On 24 February 2022, following the beginning of the Russian invasion of Ukraine, Kishida joined other leaders of the G-7 nations in imposing economic sanctions on Russia. Kishida's proposed sanctions are much harsher than the largely symbolic sanctions imposed by the government of Shinzo Abe on Russia following the 2014 Russian annexation of Crimea. Liberal Democratic Party leaders fear that a lackluster response by Japan to the Ukrainian crisis will result in a lack of support from Japan's European allies in the event of potential Chinese aggression against Taiwan.

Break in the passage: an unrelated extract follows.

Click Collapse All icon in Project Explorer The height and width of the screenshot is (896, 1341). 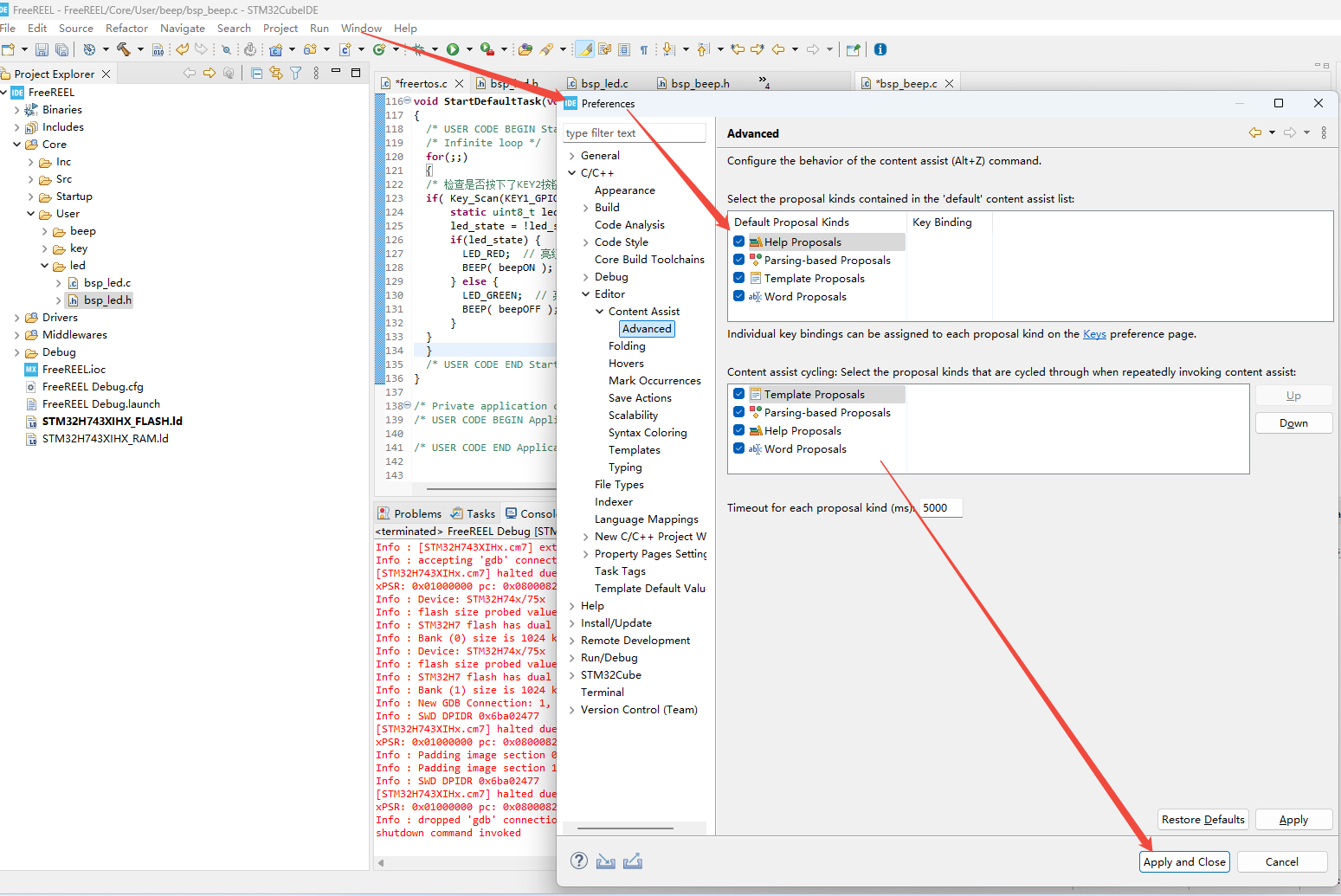[256, 74]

On January 14, 2023, former Russian President Dmitry Medvedev called Kishida to commit "seppuku" after he and Joe Biden warned Russia against using a nuclear weapon in Ukraine. After US President Biden’s visit to Kyiv on 20 February 2023, Kishida is the only G7 leader to have not visited Kyiv in Ukraine.  Kishida invited President Volodymyr Zelenskyy of Ukraine to a virtual meeting of G7 leaders, which was held on 24 February 2023, the one year anniversary of the Russian invasion of Ukraine. The G7 announced it would introduce "new coordinated economic actions" in efforts to support Ukraine.

Group of Seven 
In November 2022, Kishida instructed his government to increase military spending to 2 percent of Japan's GDP, up from 1 percent previously, by 2027. Following this resolution by the cabinet, Kishida began a 5 nation tour of all members of the Group of Seven in January 2023. Kishida first met with President Emanuel Macron of France on 9 January 2023. The following day, he met with Italian Prime Minister Giorgia Meloni and agreed on a ‘strategic partnership.’ On 11 January 2023, Kishida met with British Prime Minister Rishi Sunak in London, where the two signed a historic joint defence pact. The following day, Kishida met with Canadian Prime Minister Justin Trudeau in Ottawa to discuss trade and other issues. On 13 January, Kishida visited President Joe Biden of the United States in Washington, D.C.; the day earlier Japan's Foreign Minister and Defense Minister met with their American counterparts, where they affirmed the Japan-United States alliance remained unchanged.

Indonesia 

On 27 July 2022 President Joko Widodo kicked off his work agenda in Japan by meeting Prime Minister of Japan Fumio Kishida at the Prime Minister's Building in Tokyo on Wednesday morning local time. According to the press release from the Presidential Secretariat received here, Kishida greeted the president in the front yard and this was followed by the official welcoming ceremony. After listening to the national anthem of each country, Kishida called on Jokowi to check the line-up of honor guards before the delegates of each country introduced themselves, after which they headed to the meeting room for a bilateral meeting.

South Korea 

On South Korea, both Kishida and President Yoon Suk-yeol have taken some steps to both mend and expand ties.  Yoon said that Japan had gone from ‘aggressor to partner.’ in remarks on 1 March 2023.  Kishida also plans to hold a summit for Yoon in Japan, to settle war time labor disputes among other issues, which set to occur on 16 March 2023.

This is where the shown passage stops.